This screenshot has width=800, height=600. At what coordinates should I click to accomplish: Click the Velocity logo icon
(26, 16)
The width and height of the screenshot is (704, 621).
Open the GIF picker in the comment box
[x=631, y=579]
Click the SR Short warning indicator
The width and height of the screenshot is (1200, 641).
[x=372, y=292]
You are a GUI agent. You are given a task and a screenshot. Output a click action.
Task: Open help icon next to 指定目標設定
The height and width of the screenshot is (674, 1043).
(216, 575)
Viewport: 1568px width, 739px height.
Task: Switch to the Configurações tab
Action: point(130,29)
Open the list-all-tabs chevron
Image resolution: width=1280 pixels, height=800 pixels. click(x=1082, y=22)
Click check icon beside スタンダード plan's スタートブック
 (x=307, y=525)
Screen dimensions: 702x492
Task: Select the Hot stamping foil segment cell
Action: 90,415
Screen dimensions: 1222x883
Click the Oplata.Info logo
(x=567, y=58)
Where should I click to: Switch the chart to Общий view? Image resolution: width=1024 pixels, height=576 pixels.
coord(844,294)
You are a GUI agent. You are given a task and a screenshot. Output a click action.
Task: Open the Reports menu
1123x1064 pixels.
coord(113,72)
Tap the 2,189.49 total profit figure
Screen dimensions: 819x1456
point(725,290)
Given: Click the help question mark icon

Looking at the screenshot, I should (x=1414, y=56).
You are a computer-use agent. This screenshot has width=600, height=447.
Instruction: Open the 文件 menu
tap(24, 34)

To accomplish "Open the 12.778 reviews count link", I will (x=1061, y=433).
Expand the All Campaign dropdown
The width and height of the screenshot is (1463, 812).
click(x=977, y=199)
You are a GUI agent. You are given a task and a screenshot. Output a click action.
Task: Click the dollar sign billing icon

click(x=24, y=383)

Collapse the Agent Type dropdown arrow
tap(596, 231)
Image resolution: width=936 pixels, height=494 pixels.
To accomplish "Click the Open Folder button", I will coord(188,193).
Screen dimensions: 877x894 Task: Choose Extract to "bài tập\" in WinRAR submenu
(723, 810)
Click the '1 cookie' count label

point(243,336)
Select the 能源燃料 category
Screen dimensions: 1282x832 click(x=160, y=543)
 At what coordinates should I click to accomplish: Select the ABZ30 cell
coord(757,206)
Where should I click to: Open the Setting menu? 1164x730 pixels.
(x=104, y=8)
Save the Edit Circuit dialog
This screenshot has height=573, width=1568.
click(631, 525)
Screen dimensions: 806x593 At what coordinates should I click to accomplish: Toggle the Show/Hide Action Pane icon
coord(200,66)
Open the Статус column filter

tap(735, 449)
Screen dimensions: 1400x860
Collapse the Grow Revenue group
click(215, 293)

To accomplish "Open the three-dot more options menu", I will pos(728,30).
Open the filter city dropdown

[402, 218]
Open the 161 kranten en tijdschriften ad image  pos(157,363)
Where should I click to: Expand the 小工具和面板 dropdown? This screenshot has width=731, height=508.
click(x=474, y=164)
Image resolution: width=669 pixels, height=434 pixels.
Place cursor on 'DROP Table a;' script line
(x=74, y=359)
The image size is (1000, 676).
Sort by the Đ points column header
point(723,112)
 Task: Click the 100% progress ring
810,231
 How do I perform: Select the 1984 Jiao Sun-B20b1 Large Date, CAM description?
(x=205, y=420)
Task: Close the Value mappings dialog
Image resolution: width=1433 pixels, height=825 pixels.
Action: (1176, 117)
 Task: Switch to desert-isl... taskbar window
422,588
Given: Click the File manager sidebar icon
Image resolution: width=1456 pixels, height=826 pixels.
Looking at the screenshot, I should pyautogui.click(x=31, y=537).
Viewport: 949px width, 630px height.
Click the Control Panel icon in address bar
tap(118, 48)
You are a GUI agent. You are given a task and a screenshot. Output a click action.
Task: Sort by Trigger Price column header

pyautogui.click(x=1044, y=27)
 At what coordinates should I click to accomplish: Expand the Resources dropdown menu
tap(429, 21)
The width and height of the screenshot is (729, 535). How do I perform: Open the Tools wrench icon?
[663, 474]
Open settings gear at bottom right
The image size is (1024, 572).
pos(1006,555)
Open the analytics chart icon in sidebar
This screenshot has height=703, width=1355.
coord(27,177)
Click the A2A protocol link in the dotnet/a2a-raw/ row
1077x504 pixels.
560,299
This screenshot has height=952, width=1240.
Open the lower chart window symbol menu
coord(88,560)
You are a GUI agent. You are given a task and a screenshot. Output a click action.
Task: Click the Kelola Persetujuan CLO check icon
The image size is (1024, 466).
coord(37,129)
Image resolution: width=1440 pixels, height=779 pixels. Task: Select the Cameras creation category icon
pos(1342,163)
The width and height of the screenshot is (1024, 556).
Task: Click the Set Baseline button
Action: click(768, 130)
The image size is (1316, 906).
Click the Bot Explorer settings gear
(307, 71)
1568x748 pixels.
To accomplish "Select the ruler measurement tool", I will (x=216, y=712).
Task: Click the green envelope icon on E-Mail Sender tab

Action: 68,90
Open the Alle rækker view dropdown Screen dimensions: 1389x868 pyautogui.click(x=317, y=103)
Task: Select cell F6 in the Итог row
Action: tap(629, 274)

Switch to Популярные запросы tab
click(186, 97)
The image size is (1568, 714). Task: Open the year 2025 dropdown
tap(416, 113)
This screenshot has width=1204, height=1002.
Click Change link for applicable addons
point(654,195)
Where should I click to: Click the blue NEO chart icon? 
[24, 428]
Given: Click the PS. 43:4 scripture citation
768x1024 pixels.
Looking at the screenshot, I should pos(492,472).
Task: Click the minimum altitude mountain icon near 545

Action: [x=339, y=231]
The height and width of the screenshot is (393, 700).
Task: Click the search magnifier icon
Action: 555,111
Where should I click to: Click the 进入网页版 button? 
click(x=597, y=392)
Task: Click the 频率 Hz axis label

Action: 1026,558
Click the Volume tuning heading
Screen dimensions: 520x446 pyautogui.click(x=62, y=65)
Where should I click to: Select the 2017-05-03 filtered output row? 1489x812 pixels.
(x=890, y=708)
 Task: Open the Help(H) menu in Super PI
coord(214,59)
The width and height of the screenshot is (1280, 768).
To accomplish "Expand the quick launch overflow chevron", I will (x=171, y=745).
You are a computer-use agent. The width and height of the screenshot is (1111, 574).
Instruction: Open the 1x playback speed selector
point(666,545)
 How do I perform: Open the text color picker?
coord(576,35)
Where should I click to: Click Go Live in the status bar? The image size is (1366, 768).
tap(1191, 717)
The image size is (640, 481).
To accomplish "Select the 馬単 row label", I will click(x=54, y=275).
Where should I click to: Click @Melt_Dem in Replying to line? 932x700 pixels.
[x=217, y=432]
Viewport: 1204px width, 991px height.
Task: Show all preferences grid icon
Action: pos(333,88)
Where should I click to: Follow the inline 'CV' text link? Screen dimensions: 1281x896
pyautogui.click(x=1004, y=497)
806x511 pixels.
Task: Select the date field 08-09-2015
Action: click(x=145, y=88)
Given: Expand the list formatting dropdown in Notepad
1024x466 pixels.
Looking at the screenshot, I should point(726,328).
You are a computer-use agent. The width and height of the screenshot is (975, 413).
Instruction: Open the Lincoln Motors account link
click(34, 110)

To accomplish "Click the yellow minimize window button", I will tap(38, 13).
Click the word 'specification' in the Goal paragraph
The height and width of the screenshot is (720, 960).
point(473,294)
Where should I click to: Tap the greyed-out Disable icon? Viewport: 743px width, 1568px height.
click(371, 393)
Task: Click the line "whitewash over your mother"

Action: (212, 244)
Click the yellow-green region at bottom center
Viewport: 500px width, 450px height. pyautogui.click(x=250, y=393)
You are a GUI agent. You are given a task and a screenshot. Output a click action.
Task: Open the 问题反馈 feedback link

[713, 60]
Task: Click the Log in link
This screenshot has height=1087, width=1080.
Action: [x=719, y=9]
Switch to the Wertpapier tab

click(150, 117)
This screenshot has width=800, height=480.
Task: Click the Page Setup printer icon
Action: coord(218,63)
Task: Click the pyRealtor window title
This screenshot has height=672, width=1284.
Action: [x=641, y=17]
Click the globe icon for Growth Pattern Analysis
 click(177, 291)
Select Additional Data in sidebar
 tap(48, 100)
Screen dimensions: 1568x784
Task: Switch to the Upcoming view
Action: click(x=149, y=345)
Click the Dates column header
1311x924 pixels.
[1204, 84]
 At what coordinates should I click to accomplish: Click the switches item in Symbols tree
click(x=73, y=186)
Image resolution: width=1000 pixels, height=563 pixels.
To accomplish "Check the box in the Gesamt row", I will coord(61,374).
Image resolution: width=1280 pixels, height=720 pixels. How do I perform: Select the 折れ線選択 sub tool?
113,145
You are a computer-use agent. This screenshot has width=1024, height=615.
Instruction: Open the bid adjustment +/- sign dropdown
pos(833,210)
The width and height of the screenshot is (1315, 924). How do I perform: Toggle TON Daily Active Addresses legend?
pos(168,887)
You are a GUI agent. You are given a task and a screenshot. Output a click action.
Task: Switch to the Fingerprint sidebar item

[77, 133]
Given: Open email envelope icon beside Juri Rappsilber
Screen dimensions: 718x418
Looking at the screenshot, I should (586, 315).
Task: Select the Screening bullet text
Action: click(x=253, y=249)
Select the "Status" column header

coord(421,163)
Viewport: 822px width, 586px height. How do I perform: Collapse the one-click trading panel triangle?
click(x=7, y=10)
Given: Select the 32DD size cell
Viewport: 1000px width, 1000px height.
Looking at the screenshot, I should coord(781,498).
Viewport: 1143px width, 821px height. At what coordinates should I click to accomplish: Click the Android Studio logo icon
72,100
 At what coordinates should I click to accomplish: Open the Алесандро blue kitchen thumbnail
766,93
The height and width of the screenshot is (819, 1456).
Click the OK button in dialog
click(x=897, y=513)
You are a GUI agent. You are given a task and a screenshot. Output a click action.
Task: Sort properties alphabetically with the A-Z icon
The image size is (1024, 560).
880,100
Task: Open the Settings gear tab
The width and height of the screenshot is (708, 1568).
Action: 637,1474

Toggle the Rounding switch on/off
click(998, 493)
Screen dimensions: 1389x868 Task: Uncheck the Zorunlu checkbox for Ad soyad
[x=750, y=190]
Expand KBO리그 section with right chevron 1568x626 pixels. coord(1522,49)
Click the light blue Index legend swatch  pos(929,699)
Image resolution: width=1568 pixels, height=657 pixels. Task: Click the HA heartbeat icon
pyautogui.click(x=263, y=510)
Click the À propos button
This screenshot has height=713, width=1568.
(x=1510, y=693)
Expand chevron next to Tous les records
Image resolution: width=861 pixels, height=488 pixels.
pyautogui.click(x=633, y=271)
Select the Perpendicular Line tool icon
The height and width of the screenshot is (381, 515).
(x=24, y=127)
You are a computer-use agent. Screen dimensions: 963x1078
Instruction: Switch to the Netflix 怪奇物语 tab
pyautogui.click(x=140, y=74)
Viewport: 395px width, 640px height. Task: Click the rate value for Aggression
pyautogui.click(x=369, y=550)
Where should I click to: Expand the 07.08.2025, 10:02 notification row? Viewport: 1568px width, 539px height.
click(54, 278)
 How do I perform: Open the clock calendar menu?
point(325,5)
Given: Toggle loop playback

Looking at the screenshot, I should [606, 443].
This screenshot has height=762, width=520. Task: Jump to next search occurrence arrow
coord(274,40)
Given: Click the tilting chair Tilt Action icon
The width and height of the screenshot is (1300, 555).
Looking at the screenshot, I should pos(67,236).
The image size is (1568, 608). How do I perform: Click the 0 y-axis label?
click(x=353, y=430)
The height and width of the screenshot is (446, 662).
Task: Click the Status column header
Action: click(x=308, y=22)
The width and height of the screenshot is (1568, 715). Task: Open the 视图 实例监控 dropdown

-.-.-

**What the task asks**
Can you repeat, word for word, every line above from the one containing "Task: Close the Value mappings dialog" down to the one containing "Given: Click the File manager sidebar icon", including both?

**Written solution**
Task: Close the Value mappings dialog
Image resolution: width=1433 pixels, height=825 pixels.
Action: (1176, 117)
 Task: Switch to desert-isl... taskbar window
422,588
Given: Click the File manager sidebar icon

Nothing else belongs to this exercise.